2.2 病毒学应答 57例患者中,37例(64.9%)在治疗终点有病毒学应答,其中22例(38.6%)获得SVR。在治疗1~12周内,获得SVR患者血清HBV-DNA平均降低量明显高于非SVR患者[(3.6±1.2)log10IU/mL和(1.8±1.7)log10IU/mL],差异有统计学意义(P=0.003)。

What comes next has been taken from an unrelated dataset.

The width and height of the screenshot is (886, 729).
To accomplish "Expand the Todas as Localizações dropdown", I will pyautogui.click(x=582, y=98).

SVR与复发患者HBVDNA的变化特征类似,但是在治疗12周时,SVR患者HBVDNA水平明显低于复发者。
2.3 血清HBsAg动力学 总体上,血清HBsAg水平在治疗期内显著降低(平均降低0.48log10IU/mL,P=0.003)。获得SVR者血清HBsAg水平降低尤为显著,在12、24、48周的降低量分别达到(0.5±1.0)、(0.6±1.0)、(1.0±1.3)log10 IU/mL。与此相反,未获得SVR患者治疗期间血清HBsAg的平均降低量仅为(0.04±0.5)log10IU/mL,与基线水平相比无明显变化。获得SVR患者血清HBsAg的动力学特征与复发患者相比明显不同,而且复发患者与无应答患者的血清HBsAg动力学特征相似。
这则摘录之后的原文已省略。